FOUR BARRIERS TO EFFECTIVE ACCOUNTABLITY GROUPS
1. FEAR OF BEING CONTROLLED
Nothing destroys a friendship faster than a tendency to control. And nothing undermines accountability among men more than the presence of a controlling individual. Here are some tips to avoid being a controlling individual.
– Be cautious with criticism. A parent who constantly criticizes a child is trying to control their behavior. The same is true of a friend. Try to affirm more than criticize.
– Encourage your friends to be themselves. Instead of trying to fit them into a mold, appreciate their uniqueness. The strongest teams are made up of men with different talents.
– Allow for changes in the relationship. Can your friendship endure a shift in the “balance of power”?
2. FEAR OF REJECTION
Several years ago I was having a severe struggle that triggered both anger and depression. After work, I felt like kicking my dogs and withdrawing from my wife. Instead, I watched TV. My group knew something was wrong, but I was reluctant to tell them. Even though I knew better, I feared they would reject me. When I had nearly reached rock bottom, a close buddy in my group visited me. As we talked, I poured out my guts. He listened and assured me of his love and support. He helped me see things were not as bad as I feared and challenged me to open up with the others.
Every man fears rejection. That is why as soon as we establish an accountability relationship, we fear we will be rejected for exposing our weaknesses. However, it may surprise you to discover that there is nothing you can do to endear yourself to others more than being vulnerable. Not only will your self-disclosure draw others to you, it will create the kind of environment where they will feel free to remove their masks.
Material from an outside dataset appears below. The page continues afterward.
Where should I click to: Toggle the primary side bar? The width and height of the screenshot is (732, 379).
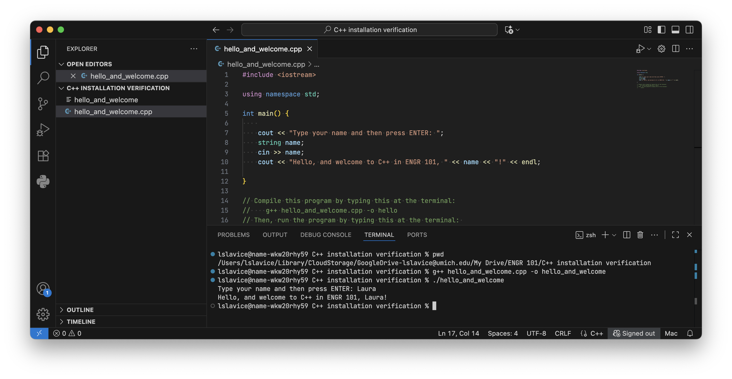661,30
Jesus did this. He prayed with His disciples, walked with them, ate with them, resolved their arguments and cried with them so they could see inside of Him.
3. FEAR OF EXPOSURE
It is one thing to open up with a buddy about my struggles, but I do not want them announced on the evening news. Every men’s group I have ever been a part of has made it a fundamental rule that what is shared with the group goes no further. That means it is not shared with our wives or other friends. It stays in the group. The best way to be a trusted friend is to keep a confidence and not even let others know we are doing so.
4. FEAR OF CHANGE
As men, we like to fix things. In light of this, it is interesting that we can so diligently put off “fixing” ourselves. Problems in the way we think and act get “fixed” as a result of years of hard work and strong relationships. They get fixed because men take up their crosses and follow Jesus. They decide becoming like Him is the most important thing in life. And if we want to be like Jesus, we have to allow His Spirit to change us.